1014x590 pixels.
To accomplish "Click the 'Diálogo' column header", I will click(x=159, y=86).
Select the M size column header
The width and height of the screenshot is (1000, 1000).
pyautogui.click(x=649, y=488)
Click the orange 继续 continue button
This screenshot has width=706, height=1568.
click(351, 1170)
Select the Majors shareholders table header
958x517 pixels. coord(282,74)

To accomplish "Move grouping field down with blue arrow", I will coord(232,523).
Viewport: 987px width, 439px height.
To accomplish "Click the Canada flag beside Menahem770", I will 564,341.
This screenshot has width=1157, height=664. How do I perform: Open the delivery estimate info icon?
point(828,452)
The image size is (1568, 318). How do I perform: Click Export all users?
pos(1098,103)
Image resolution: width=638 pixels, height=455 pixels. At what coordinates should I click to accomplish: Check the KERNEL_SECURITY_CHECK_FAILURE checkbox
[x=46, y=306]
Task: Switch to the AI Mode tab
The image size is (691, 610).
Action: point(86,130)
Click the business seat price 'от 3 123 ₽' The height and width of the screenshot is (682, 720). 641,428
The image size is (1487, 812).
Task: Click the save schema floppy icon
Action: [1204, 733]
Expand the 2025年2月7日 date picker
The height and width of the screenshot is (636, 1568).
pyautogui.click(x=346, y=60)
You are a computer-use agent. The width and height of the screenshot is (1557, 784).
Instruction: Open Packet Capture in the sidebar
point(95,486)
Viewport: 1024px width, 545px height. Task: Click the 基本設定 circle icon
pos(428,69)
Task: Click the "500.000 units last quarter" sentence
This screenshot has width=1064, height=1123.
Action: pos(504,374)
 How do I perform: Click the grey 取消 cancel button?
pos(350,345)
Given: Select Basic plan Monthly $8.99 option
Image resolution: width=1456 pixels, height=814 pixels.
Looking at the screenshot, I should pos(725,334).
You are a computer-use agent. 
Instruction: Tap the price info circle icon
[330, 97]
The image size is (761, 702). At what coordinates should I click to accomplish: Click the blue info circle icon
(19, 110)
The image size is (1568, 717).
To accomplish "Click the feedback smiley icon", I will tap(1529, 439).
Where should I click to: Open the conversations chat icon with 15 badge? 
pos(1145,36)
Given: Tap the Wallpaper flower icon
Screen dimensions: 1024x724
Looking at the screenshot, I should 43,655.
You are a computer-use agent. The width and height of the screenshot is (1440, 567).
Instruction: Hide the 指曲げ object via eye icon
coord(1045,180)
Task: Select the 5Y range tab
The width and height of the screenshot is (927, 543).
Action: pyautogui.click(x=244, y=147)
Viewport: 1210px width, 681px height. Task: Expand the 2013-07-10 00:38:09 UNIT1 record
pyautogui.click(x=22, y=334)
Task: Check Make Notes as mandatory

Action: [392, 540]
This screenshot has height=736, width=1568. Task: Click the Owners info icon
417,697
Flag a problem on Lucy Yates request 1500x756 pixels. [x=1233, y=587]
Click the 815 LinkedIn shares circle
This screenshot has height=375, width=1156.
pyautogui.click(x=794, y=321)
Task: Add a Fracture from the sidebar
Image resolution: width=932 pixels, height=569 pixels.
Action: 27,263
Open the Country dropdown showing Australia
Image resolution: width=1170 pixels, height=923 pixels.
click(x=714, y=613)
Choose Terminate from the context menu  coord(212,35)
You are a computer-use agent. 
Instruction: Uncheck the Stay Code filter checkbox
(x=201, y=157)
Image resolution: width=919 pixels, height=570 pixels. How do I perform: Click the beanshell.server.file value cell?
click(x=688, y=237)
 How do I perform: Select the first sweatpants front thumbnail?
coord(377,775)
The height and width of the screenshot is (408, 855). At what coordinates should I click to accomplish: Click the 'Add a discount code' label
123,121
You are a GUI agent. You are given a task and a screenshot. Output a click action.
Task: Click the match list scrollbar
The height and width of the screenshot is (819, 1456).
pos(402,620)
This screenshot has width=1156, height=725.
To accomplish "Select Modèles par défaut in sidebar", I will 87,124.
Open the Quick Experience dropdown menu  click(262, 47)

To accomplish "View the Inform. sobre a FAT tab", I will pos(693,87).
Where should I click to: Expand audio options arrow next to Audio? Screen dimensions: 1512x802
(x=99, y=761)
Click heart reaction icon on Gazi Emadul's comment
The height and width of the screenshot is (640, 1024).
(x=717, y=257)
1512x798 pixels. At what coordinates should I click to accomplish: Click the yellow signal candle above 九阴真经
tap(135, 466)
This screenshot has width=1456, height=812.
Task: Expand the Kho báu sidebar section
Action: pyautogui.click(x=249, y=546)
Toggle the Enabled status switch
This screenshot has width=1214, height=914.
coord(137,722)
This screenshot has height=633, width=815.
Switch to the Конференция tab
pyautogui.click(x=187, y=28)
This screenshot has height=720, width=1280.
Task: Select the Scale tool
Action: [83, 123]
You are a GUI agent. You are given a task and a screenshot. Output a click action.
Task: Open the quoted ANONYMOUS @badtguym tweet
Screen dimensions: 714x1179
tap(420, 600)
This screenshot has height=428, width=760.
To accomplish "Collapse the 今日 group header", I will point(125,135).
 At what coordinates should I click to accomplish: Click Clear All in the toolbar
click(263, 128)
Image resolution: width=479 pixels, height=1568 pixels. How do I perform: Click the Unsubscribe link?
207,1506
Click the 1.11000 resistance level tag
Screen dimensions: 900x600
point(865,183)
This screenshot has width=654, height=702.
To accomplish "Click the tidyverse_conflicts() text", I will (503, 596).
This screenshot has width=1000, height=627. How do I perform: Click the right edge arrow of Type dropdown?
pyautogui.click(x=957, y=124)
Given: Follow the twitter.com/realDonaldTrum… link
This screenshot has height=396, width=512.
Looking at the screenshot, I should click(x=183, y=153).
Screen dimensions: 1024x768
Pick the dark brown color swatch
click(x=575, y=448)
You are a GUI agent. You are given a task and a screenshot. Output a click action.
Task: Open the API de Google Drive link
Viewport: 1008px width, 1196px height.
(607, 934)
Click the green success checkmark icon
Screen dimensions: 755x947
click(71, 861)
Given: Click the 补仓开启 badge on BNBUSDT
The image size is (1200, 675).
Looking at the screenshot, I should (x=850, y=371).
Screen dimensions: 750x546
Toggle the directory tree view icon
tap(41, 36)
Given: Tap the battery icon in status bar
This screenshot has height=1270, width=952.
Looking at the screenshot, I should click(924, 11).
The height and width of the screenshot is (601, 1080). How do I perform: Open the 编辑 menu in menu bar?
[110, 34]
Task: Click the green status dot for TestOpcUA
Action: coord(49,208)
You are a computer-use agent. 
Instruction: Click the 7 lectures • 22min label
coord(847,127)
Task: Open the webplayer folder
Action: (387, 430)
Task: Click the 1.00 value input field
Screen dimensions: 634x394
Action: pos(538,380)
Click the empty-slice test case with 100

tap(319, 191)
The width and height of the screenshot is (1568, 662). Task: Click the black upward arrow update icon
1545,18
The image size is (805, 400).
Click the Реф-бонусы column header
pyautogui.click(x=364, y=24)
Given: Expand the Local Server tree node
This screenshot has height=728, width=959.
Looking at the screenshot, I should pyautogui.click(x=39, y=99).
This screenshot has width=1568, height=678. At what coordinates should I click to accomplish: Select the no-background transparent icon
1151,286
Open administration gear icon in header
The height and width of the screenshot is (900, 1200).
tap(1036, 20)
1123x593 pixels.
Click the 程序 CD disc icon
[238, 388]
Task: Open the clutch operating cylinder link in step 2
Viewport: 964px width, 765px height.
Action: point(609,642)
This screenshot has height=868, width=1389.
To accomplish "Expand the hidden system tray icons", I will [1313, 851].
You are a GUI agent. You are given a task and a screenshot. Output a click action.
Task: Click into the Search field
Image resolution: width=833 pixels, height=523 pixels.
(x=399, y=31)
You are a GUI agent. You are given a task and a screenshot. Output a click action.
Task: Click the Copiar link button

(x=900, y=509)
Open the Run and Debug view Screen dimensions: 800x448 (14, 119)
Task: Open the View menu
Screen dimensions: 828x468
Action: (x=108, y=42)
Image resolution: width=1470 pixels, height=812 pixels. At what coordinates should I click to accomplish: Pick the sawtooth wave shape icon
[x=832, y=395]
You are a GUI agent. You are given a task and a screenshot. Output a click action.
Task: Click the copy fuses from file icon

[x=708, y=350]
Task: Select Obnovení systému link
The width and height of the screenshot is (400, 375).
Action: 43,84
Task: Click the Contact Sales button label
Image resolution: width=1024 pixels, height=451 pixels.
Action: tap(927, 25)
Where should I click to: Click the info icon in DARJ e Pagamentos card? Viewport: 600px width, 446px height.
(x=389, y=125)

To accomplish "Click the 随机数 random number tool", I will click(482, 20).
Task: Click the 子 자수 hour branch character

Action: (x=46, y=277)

####

> **What you have to do**: Take the line that contains "Image resolution: width=1024" and each line after it through the end of the records, and repeat them all exactly. Nothing else.

> **Written response**:
Image resolution: width=1024 pixels, height=451 pixels.
Action: tap(927, 25)
Where should I click to: Click the info icon in DARJ e Pagamentos card? Viewport: 600px width, 446px height.
(x=389, y=125)

To accomplish "Click the 随机数 random number tool", I will click(482, 20).
Task: Click the 子 자수 hour branch character

Action: (x=46, y=277)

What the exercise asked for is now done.